What About Parallel TCP Streams?

The standard workaround is opening many TCP connections in parallel. Tools like GridFTP use 8-16 parallel streams. This helps, but it introduces new problems:

  • Congestion unfairness: 16 TCP streams compete with each other and with other traffic. Each stream independently runs congestion control, leading to oscillating throughput and packet loss.
  • Head-of-line blocking: If one stream stalls (packet loss, retransmission timeout), the application layer must wait or manage complex out-of-order reassembly.
  • Connection overhead: Each stream requires its own three-way handshake, TLS negotiation, and kernel buffer allocation. On a 100 ms RTT link, each connection takes 300+ ms just to establish.
  • Diminishing returns: Beyond 8-12 streams, you hit buffer limits and context-switching overhead. Real-world tests show 16 parallel TCP streams on a 10 Gbps / 100 ms link achieve roughly 2-5 Gbps, still well below line rate.

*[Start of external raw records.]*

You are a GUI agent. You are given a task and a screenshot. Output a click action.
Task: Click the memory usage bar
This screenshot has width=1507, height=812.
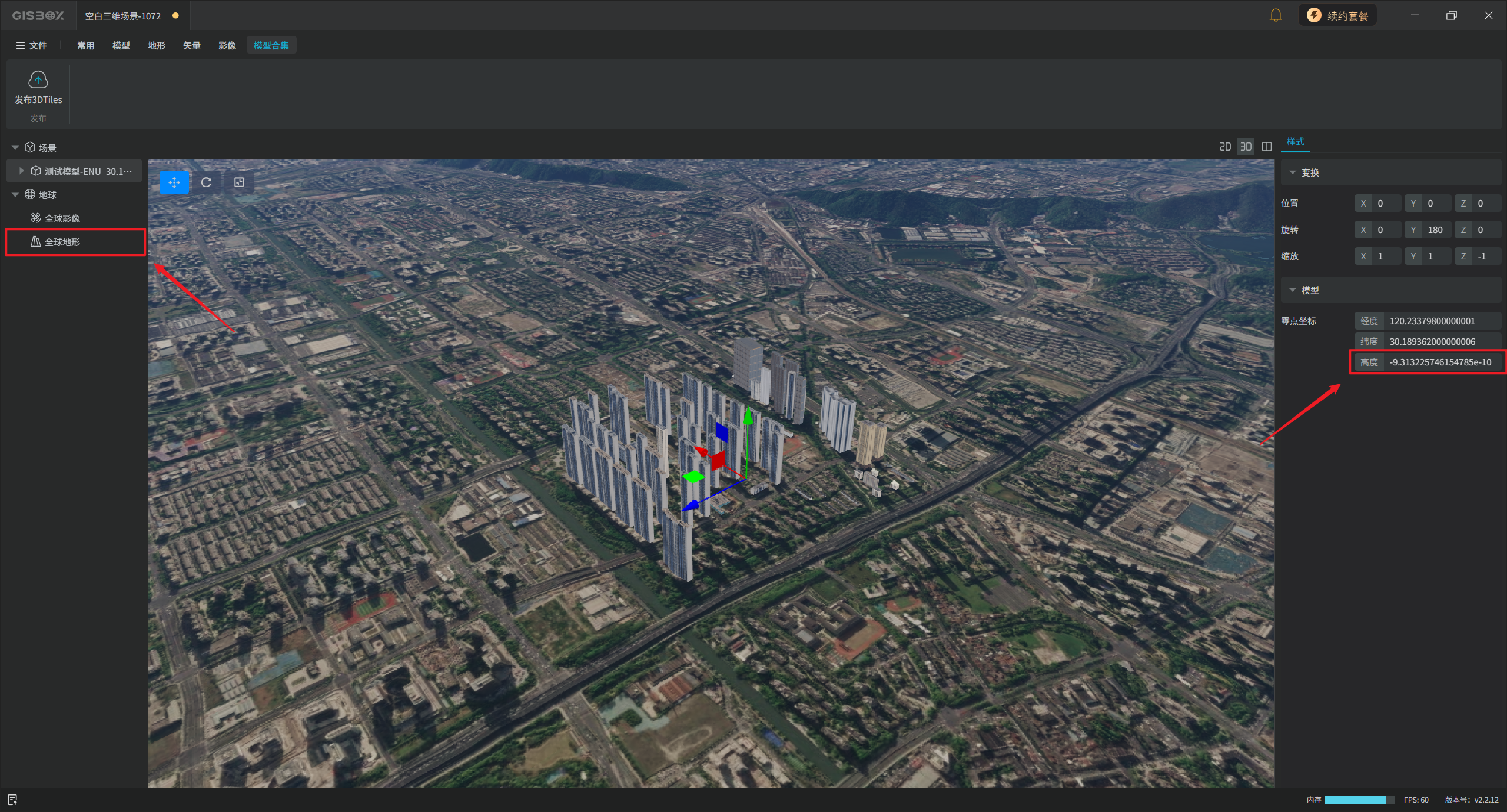(x=1359, y=800)
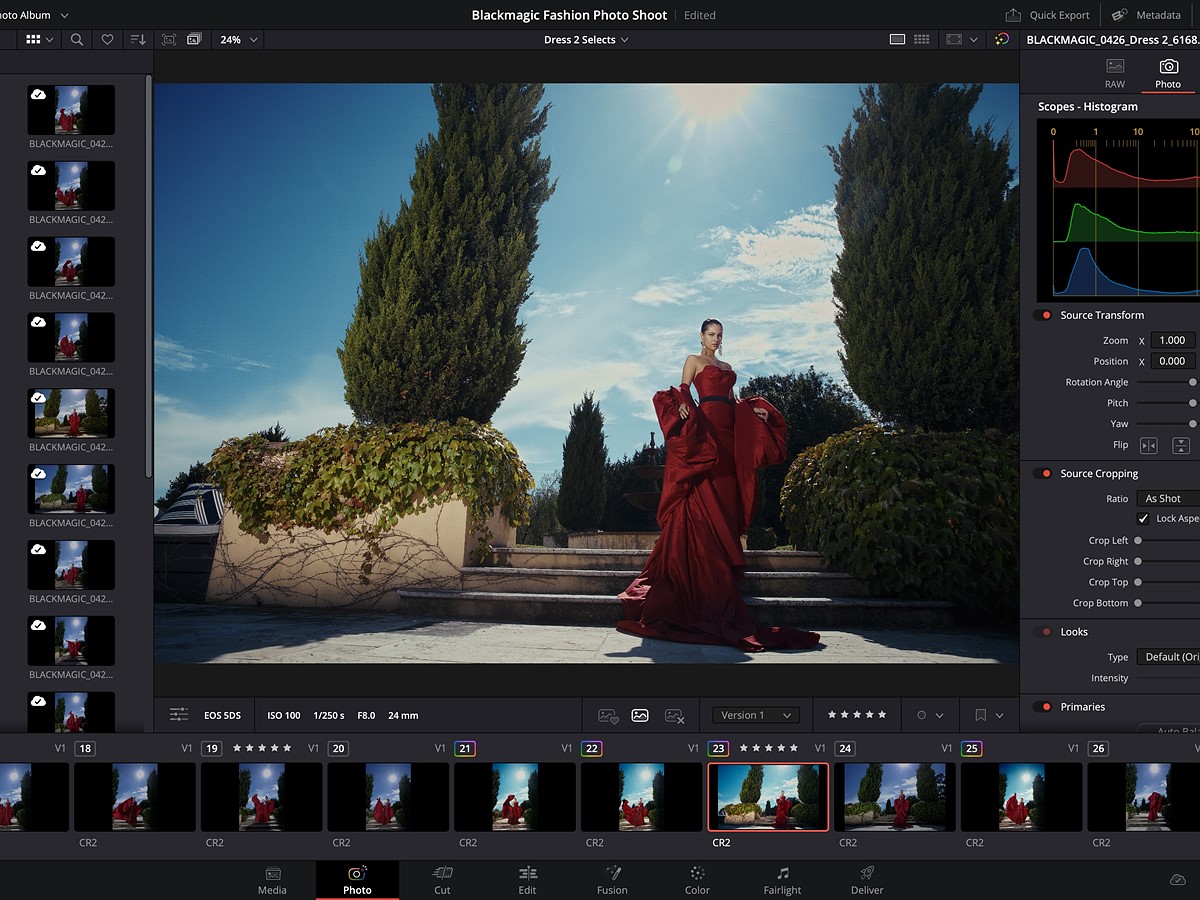
Task: Click the heart favorites filter icon
Action: click(107, 39)
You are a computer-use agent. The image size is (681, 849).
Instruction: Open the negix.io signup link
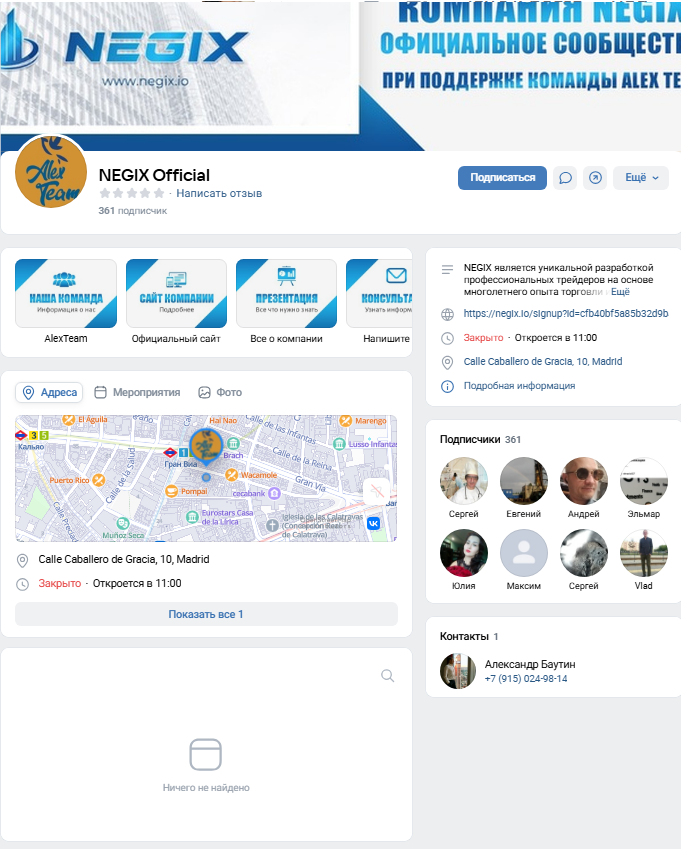coord(565,314)
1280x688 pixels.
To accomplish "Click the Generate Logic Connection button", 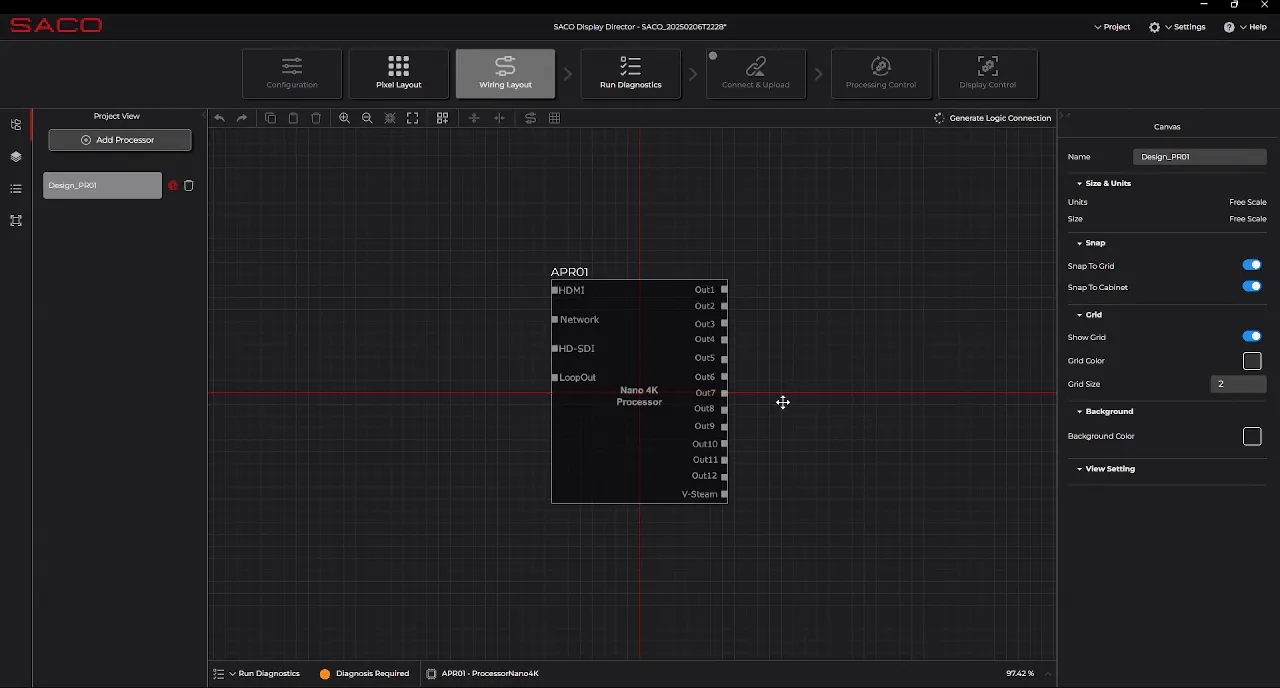I will (x=993, y=117).
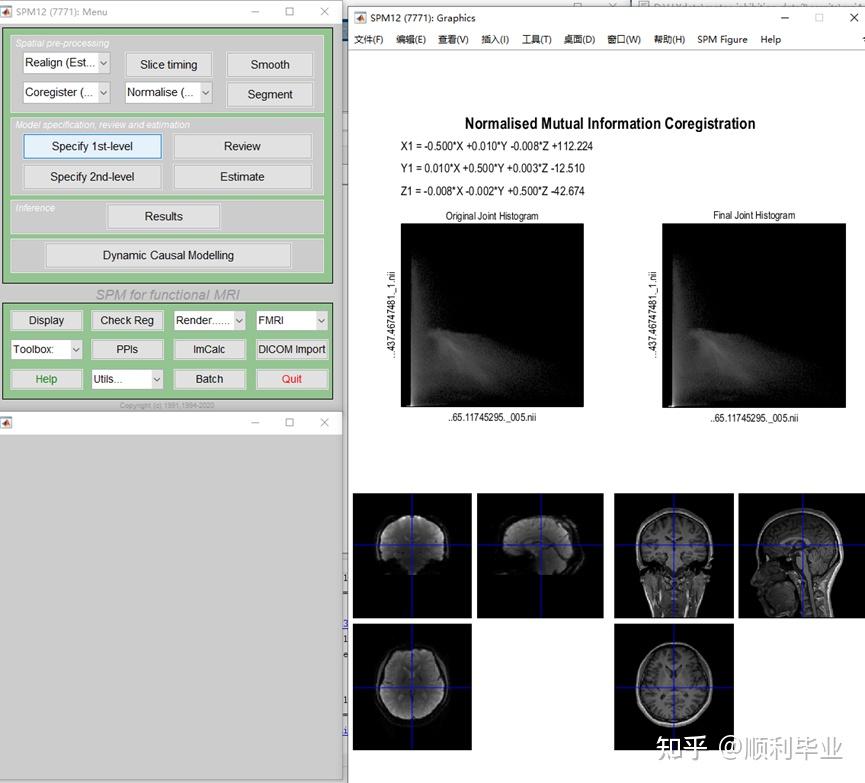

TCP Congestion Control: Built to Slow Down

TCP's congestion control algorithms (Reno, CUBIC, BBR) share a fundamental design goal: back off when there is any signal of congestion. This is good citizenship on shared networks. It is terrible for dedicated high-bandwidth transfers.

CUBIC, the default on Linux, uses a cubic function to probe for available bandwidth after a loss event. A single dropped packet causes the congestion window to drop by up to 30%, and recovery to the previous rate takes seconds to minutes depending on RTT. On a 10 Gbps link with 0.01% packet loss (common on long-haul routes), CUBIC will never come close to line rate.

BBR (Bottleneck Bandwidth and RTT) is better, modeling the path rather than reacting to loss. But BBR still operates within TCP's ACK-clocked framework. It cannot fundamentally escape the BDP constraint because it still waits for acknowledgments.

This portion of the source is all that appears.